STRAP Demands Accountability as Transgender Day of Remembrance Nears
Human Rights Wednesday, November 19, 2025The nation’s leading pioneer trans rights organization, the Society of Trans Women of the Philippines (STRAP), alongside political organization Ladlad Partylist 2 and advocacy group Verde Creatives, announced a crucial roundtable discussion on November 17, 2 PM at Dark Roast Coffeehouse located in 107 Maginhawa Street, Teacher's Village, Quezon City, addressing the devastating role of media misgendering and sensationalism in reporting cases of transfemicide.
Titled "MEDIA, MISGENDERING, AND MEMORY: HOW STORIES OF TRANSFEMICIDE ARE TOLD," the event, strategically timed during Transgender Awareness Week (November 13–19), just prior to the global Transgender Day of Remembrance (November 20), calls for an immediate halt to journalistic practices that reinforce judicial impunity. The coalition asserts these practices are enabled by the Philippine government's decades-long failure to pass comprehensive legislative protections.
The Crisis of Post-Mortem Erasure
The roundtable is necessitated by a severe crisis of anti-trans violence, with advocates noting that at least 50 transgender or gender nonbinary individuals have been murdered across the archipelago since 2010, a number believed to be significantly higher. STRAP highlights that the media's consistent use of former names and incorrect pronouns — known as deadnaming and misgendering — in reporting these murders constitutes a final, systemic act of violence and historical erasure.
"Every time a transpinay is murdered, the refusal of certain media outlets to use her affirmed name and gender acts as a second, systemic execution," stated a representative from STRAP. "It is the final act of erasure, enabled by the lack of Legal Gender Recognition (LGR) in this country. Our roundtable is a demand to end this dehumanizing practice, ensuring that when we honor our sisters on TDOR, we recognize their truth and hold the systems that failed them accountable."
The Call for Legislative and Journalistic Overhaul
The systemic failure is traced directly to the legislative inertia in Congress. The Sexual Orientation, Gender Identity and Expression, and Sex Characteristics (SOGIESC) Equality Bill has been pending for over 20 years without passage. This decades-long delay conveys a message of institutional indifference that allows discrimination and violence to flourish.
The lack of LGR legislation is specifically identified as the root cause that allows official state misgendering in police and court documents, which the media then adopts, thereby institutionalizing the erasure of the victim's identity.
Ms. Bemz Benedito, Chair of Verde Creatives and a trailblazing transgender leader and former congressional nominee for Ladlad Partylist, emphasized the political cost of inaction. “We should not be defined by our bodies nor should our sexual orientation and gender identity define our capabilities, skills and strengths. Yet, when media sensationalizes our deaths, they strip us of that dignity. The violence we face is a direct consequence of a state that refuses to pass the SOGIESC Bill. The death toll demands immediate implementation of protective laws and a complete overhaul of how trans lives and deaths are treated in the public sphere.”
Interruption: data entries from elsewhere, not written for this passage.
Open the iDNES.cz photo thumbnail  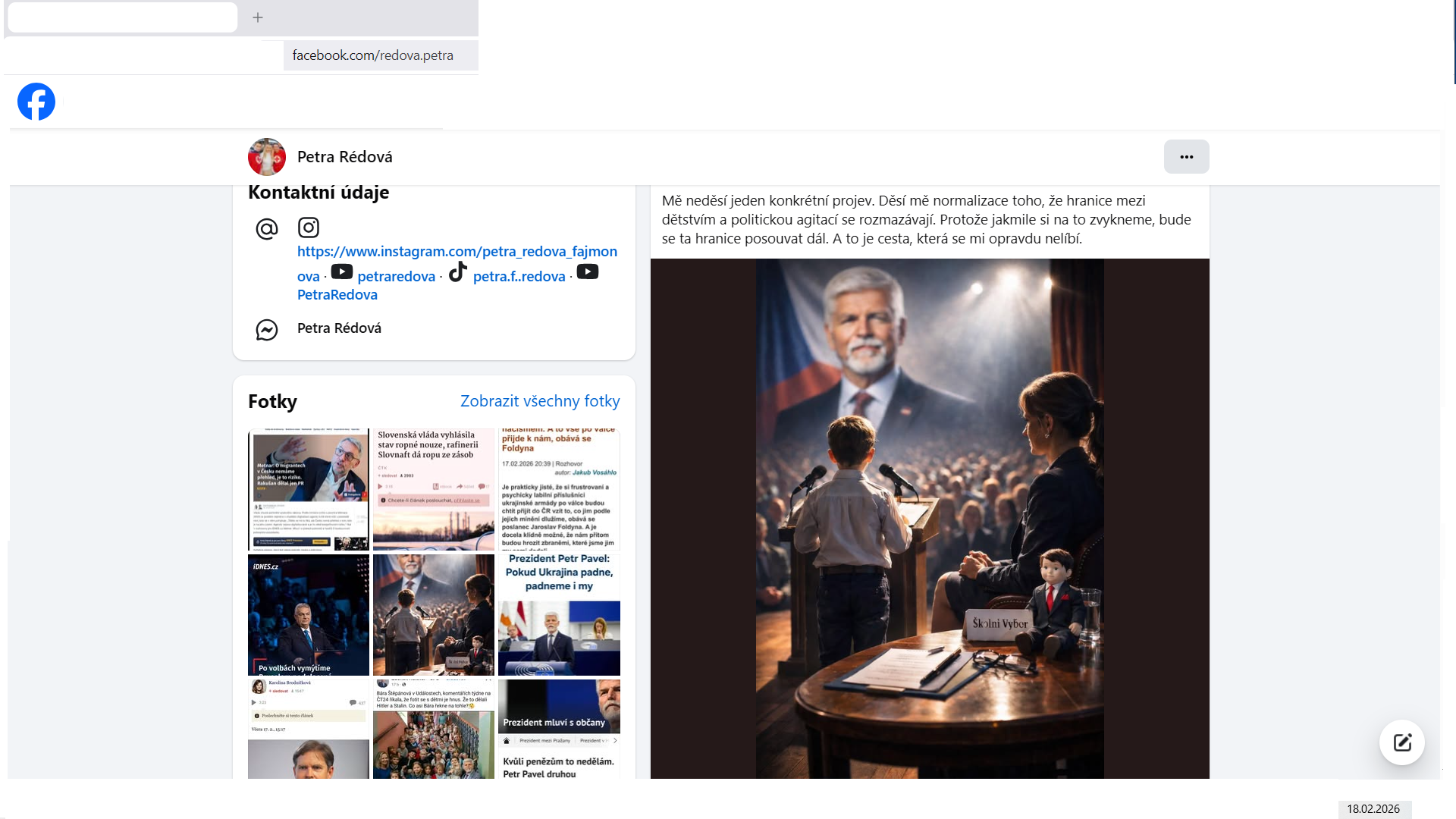pos(309,615)
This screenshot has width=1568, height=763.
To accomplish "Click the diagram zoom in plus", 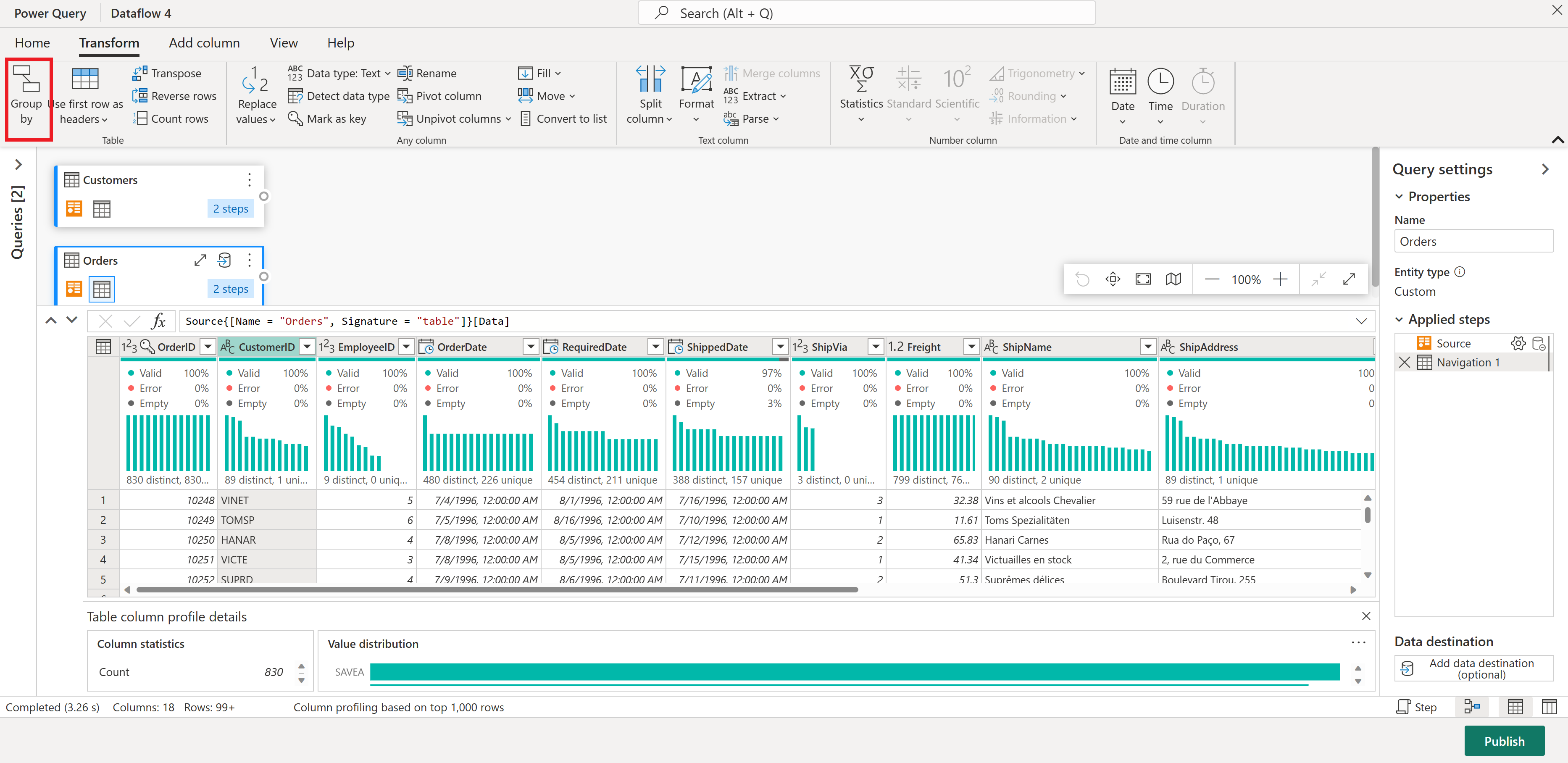I will pos(1280,279).
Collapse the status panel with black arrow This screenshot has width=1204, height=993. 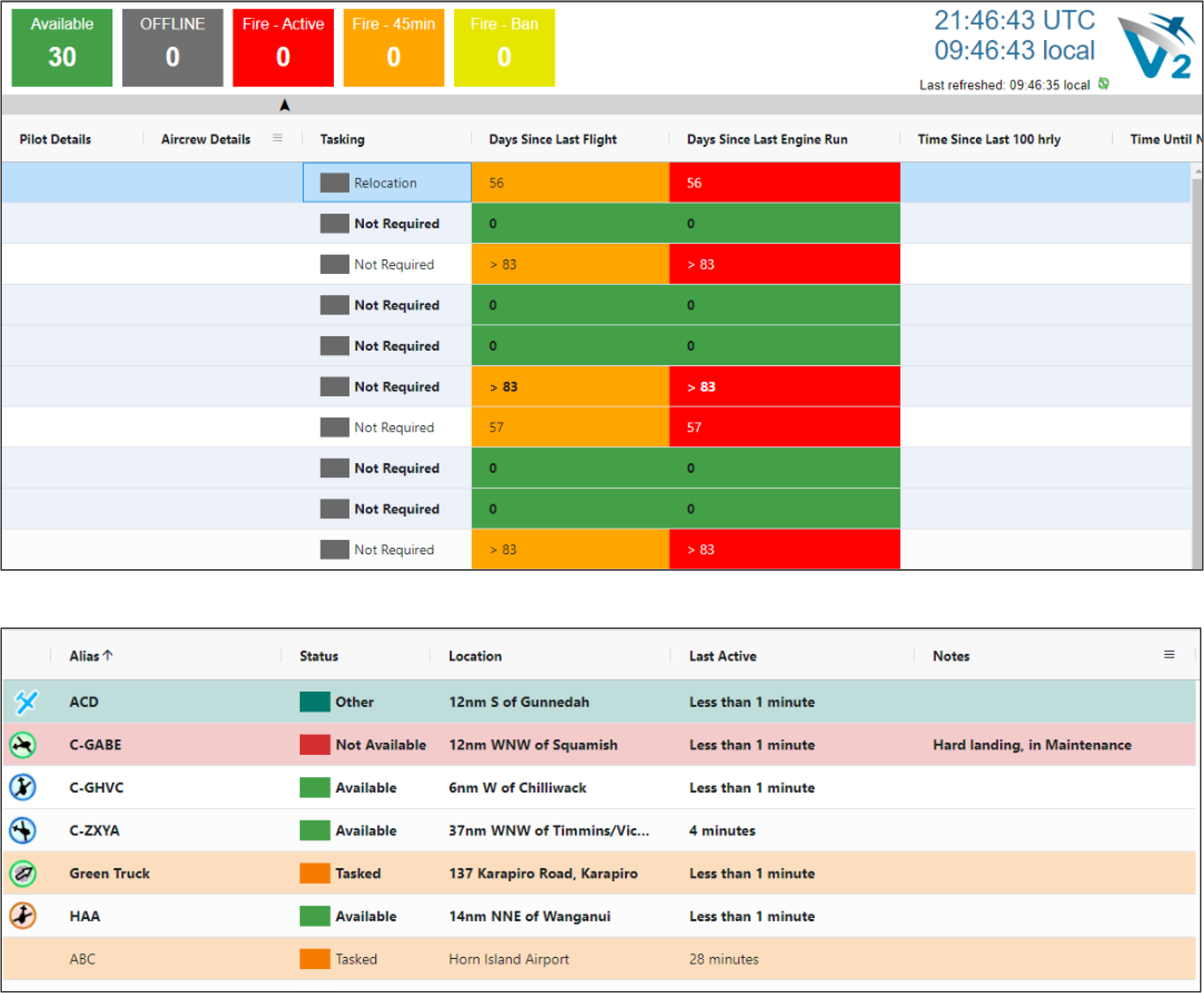285,105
By convening during this critical week, the coalition aims to reconnect the fight for modern trans rights with the nation's indigenous history, citing the pre-colonial reverence for gender diverse spiritual leaders like asogs and babaylans, whose acceptance was suppressed by colonial forces. The fight for ethical reporting is thus framed as a fight for cultural recognition and decolonial justice.
THE COALITION DEMANDS:
The Society of Trans Women of the Philippines (STRAP), Ladlad Partylist, and Verde Creatives issue the following non-negotiable demands to the Philippine Government and the Media Industry:
To the Government and Legislature:
- Immediate passage of the SOGIESC Equality Bill to criminalize discrimination based on SOGIE.
- Enactment of Legal Gender Recognition (LGR) legislation for trans and intersex people.
- Inclusion of trans women in Anti-Violence Against Women and Children (VAWC) laws and initiatives to ensure access to gender-based violence protections.
To the Media Industry:
- Mandatory adoption of ethical reporting guidelines that require the use of the victim’s affirmed name and pronouns, prohibiting deadnaming.
- Cessation of sensationalism that focuses on graphic or irrelevant details of the victim’s personal life, instead directing coverage toward systemic failures and accountability.
Transgender rights are fundamental human rights. This truth is absolute. When we commemorate those among us whose lives were stolen by bigotry, our purpose transcends grief — it becomes invincible action. Through the ages. like all victims of systemic oppression elsewhere, we forge our collective rage into strategic decisions, into unstoppable mobilization.
To our allies: Our demands are yours; join us in this struggle and you always do, and fight shoulder-to-shoulder with us.
To those in power: Your choice is simple: acknowledge our truth, implement justice, listen and act now, or we will dismantle every obstacle you build each time you create them.
"We are not asking for a future where every transgender person can live freely and authentically. We are taking it. We will secure that victory. And we shall prevail."